— START —

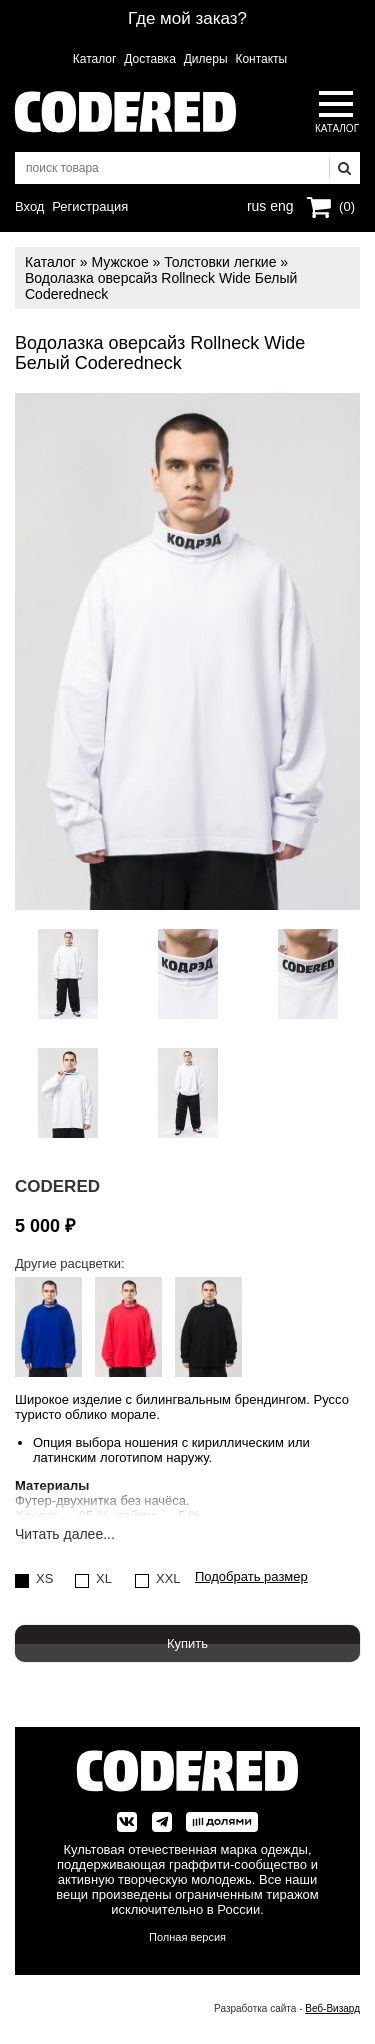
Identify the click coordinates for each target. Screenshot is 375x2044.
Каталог (95, 59)
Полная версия (187, 1937)
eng (280, 204)
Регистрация (90, 206)
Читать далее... (65, 1534)
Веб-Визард (332, 2008)
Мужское (119, 262)
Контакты (261, 59)
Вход (29, 206)
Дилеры (206, 59)
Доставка (150, 59)
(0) (347, 206)
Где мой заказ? (187, 18)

— END —

Reproduce every line of the items above verbatim, leaving out the pictures.

Identify the click coordinates for each target. Screenshot is 375x2044.
Каталог (95, 59)
Полная версия (187, 1937)
eng (280, 204)
Регистрация (90, 206)
Читать далее... (65, 1534)
Веб-Визард (332, 2008)
Мужское (119, 262)
Контакты (261, 59)
Вход (29, 206)
Дилеры (206, 59)
Доставка (150, 59)
(0) (347, 206)
Где мой заказ? (187, 18)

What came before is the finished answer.